▶ **Extrait de page**
11Au jeu de qui est le modèle de qui, pour l’Europe occidentale, le milieu des chercheurs, ingénieurs, urbanistes, mais aussi le milieu politique, désignent Freiburg comme le symbole de la ville durable. Mais au Sud, on peut également identifier une ville pionnière : Curitiba, au Brésil, qui a mis en place plusieurs initiatives pour structurer la ville, parmi lesquelles le tout premier réseau de BHNS (ou Bus Rapid Transit, BRT en anglais). La ville s’est vu décerner plusieurs prix, dont un label suédois, le Globe Sustainable City Award, et a été l’objet d’un documentaire (Beeh, 2003). L’histoire de la planification de Curitiba n’est pas totalement dénuée de liens avec les standards européens (Macedo, 2004). Les premiers plans sont inspirés des villes européennes et l’idée initiale du réseau de transport intégré à la ville vient d’un architecte français. Mais le développement d’autres innovations, fruits du travail conjoint de la municipalité et d’un institut d’urbanisme créé dans les années 1960, est issu des problématiques locales, dans un contexte marqué notamment par une extension urbaine anarchique et des quartiers très pauvres.
12À la suite de Curitiba, trente et une autres villes du continent sud-américain ont adopté le BRT, avant qu’il ne traverse les mers pour s’établir en Chine, en Indonésie, en Turquie, ou encore tout récemment en Jordanie. Les premières villes qui ont répliqué le modèle du réseau de transport de Curitiba sont sud-américaines, à commencer par Bogota. Ces transferts d’expériences mettent en jeu une chaîne complexe d’acteurs intervenant à différentes étapes du processus : techniciens, politiques, bailleurs de fonds, ONG… (Cavé et Ruet, 2010). S’y ajoutent le marketing et la reconnaissance apportée par des écrits de chercheurs et d’experts (ingénieurs, urbanistes) qui ont mis en avant l’affranchissement de Curitiba vis-à-vis des normes venues du Nord.

▶ **Données brutes**
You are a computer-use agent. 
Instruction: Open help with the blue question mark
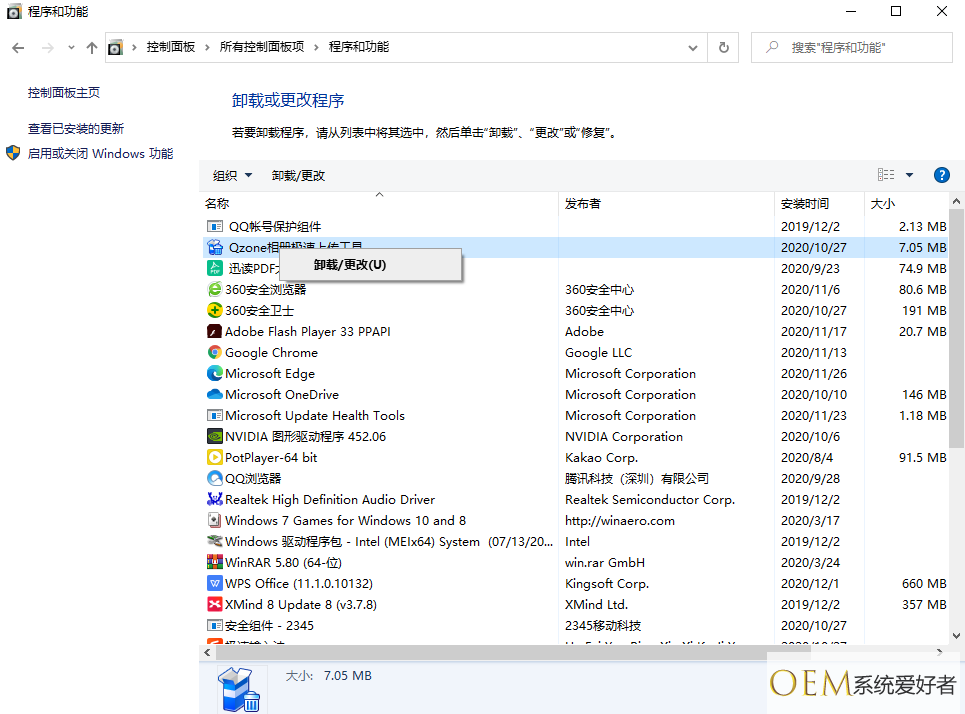coord(941,175)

▶ **Consigne**
Citez sans rien modifier le passage de l'extrait sur Curitiba qui va de « 12À la suite » jusqu'à « venues du Nord. ».

▶ **Exercice corrigé**
12À la suite de Curitiba, trente et une autres villes du continent sud-américain ont adopté le BRT, avant qu’il ne traverse les mers pour s’établir en Chine, en Indonésie, en Turquie, ou encore tout récemment en Jordanie. Les premières villes qui ont répliqué le modèle du réseau de transport de Curitiba sont sud-américaines, à commencer par Bogota. Ces transferts d’expériences mettent en jeu une chaîne complexe d’acteurs intervenant à différentes étapes du processus : techniciens, politiques, bailleurs de fonds, ONG… (Cavé et Ruet, 2010). S’y ajoutent le marketing et la reconnaissance apportée par des écrits de chercheurs et d’experts (ingénieurs, urbanistes) qui ont mis en avant l’affranchissement de Curitiba vis-à-vis des normes venues du Nord.